Fonte: Corriere della Sera
di Federico Fubini
La tenuta del sistema è garantita da tasse e deficit, necessari a colmare il disavanzo lasciato da contributi insufficienti. Ogni anno, la spesa per le pensioni pubbliche supera i contributi versati di 88 miliardi di euro. Si tratta dello scarto più vasto dell’Unione europea dopo quello dell’Austria
Quella frase l’abbiamo sentita così tante volte che a questo punto la cosa più semplice sarebbe crederci. «Il sistema è in equilibrio», dopotutto, suona bene. Verrebbe voglia di affidarsi a quella certezza, specie se applicata alle pensioni pubbliche in Italia. Resistere alla logica di una verità tanto semplice del resto diventa faticoso, soprattutto quando viene ripetuta da chi ha un accesso diretto alle informazioni e dunque sicuramente sa.
Governo e sindacati
Gli esempi non mancano. Il due febbraio scorso Giuliano Poletti, ministro del Lavoro, ha assicurato: «Il sistema previdenziale italiano è sostenibile nel lungo periodo ed è in equilibrio». Il 15 febbraio lo stesso Poletti si è spinto un passo più in là: «Il settore previdenziale è in attivo». In estate ha ripetuto quasi esattamente le stesse parole Susanna Camusso, segretaria generale della Cgil: «Il sistema è in equilibrio, il problema semmai è l’evasione». Se questa è la realtà, era prevedibile che la tentazione della generosità si facesse largo al cuore della maggioranza. Ecco l’11 ottobre Cesare Damiano, deputato del Pd, presidente della commissione Lavoro alla Camera, già predecessore di Poletti: «Il tema previdenziale deve entrare nella manovra» perché «va spostata a giugno 2018 la decisione circa l’innalzamento dell’età previdenziale».
L’equilibrio del sistema
Più che discutere se una (anche limitata) contro-riforma delle pensioni abbia senso, sarebbe però il caso di chiedersi se il presupposto è vero.
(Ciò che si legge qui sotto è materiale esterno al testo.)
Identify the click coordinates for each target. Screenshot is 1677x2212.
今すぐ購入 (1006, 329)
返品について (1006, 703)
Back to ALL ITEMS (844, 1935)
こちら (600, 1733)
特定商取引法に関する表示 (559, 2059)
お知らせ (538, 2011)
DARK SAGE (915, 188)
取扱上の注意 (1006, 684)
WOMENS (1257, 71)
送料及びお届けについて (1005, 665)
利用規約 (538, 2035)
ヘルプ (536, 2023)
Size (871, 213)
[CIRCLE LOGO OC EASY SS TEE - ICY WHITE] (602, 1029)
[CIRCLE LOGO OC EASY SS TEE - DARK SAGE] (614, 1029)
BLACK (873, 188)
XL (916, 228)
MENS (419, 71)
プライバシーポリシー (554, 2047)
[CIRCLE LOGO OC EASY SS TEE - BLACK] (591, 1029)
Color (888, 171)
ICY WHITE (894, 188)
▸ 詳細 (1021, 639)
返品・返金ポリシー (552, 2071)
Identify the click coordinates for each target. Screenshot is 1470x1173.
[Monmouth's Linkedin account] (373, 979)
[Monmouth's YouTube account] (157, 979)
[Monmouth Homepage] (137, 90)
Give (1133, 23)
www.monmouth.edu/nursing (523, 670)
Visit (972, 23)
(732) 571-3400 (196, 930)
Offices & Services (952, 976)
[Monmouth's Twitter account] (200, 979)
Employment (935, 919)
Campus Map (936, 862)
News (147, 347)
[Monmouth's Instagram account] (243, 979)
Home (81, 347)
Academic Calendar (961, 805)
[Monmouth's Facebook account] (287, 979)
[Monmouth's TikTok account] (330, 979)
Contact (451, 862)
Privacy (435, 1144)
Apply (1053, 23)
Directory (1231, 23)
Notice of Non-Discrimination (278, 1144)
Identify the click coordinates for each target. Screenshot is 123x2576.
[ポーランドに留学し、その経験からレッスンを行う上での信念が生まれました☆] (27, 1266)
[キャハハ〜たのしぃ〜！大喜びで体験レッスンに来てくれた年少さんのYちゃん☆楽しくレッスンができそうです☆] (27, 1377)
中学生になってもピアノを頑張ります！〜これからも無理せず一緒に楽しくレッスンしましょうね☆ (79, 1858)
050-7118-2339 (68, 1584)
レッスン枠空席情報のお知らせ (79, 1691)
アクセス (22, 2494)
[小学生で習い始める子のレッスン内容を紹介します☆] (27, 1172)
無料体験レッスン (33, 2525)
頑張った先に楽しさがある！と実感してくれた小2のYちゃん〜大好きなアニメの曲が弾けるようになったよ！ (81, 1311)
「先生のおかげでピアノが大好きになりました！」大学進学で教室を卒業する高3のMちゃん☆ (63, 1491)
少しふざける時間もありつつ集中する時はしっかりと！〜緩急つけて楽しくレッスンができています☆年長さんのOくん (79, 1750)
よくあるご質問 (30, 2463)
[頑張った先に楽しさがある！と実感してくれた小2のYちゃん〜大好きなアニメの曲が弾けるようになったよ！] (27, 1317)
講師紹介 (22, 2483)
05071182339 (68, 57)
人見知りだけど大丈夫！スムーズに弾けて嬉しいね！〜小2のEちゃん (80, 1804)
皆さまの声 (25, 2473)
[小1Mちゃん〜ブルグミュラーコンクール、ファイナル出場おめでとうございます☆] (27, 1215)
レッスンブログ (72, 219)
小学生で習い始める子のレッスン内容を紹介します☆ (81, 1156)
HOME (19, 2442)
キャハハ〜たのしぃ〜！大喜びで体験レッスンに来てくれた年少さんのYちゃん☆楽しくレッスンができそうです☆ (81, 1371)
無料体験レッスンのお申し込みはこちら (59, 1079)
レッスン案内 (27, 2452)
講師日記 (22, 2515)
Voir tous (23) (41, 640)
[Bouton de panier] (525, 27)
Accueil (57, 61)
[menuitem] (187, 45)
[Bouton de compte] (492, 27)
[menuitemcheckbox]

Il sistema è davvero «in equilibrio»? Una risposta viene da un documento del quale il governo italiano è co-autore: «Il rapporto sull’invecchiamento» che la Commissione Ue pubblica a intervalli regolari; l’ultimo, del 2015, copre i costi delle pensioni e le proiezioni dal 2013 al 2060. Il ministero dell’Economia di Roma lo ha sottoscritto partecipando al gruppo di lavoro ad hoc. Ecco l’«equilibrio» del sistema pensionistico in Italia che emerge da quel rapporto: ogni anno, la spesa per le pensioni pubbliche supera i contributi versati di 88 miliardi di euro. Si tratta dello scarto più vasto dell’Unione europea dopo quello dell’Austria, come mostra il grafico in pagina. La differenza fra quanto lo Stato riceve in contributi previdenziali e quanto versa in pensioni viene colmata grazie alle tasse e al deficit pubblico. In altri termini, se l’Italia fosse allineata alle medie europee il bilancio pubblico sarebbe in attivo e il debito in calo da anni. I tassi d’interesse per le imprese sarebbero più bassi e probabilmente il Paese non sarebbe stato travolto dalla crisi del debito.
Le stime europee
È possibile che i politici in Italia vedano un «equilibrio» scomputando le pensioni d’invalidità e le tasse sul reddito dei pensionati. Ma le stime europee, che mostrano un ritardo enorme per l’Italia, sono trattate in modo omogeneo per tutti i Paesi. È anche possibile che la promessa di «equilibrio» si riferisca al futuro e anche su questo il rapporto della Commissione Ue contiene informazioni. L’Italia oggi è il Paese dove le pensioni costano di più in Europa (15,7% del reddito nazionale), è fra quelli dove nei fatti si va in pensione prima (62,4 anni) ma è fra quelli che segnano il maggiore calo di spesa entro il 2060 (meno 1,9%). Neanche a quel punto però il sistema sarebbe «in equilibrio»: dopo la riforma Fornero oggi in vigore, lo scarto fra contributi versati e pensioni da pagare nel 2060 sarebbe pari al 3,2% del reddito nazionale, 54 miliardi di euro attuali.
«Fake news»
L’ammanco contributivo potrebbe però diventare più grande di così, perché le proiezioni adottate a Bruxelles purtroppo potrebbero rivelarsi ottimistiche per l’Italia: prevedono che ogni donna passi dal partorire in media 1,43 figli a 1,61 (ma dal 2013 il tasso di fertilità è sceso a 1,34); e immagina che l’immigrazione contribuisca a un aumento di popolazione da 60,3 milioni di abitanti nel 2013 a 67 milioni nel 2040 (ma da due anni il numero di residenti in Italia è in calo). Se questo è equilibrio, non c’è bisogno di troll russi. A mettere in circolazione fake news in Italia ci pensa chi dovrebbe governarla.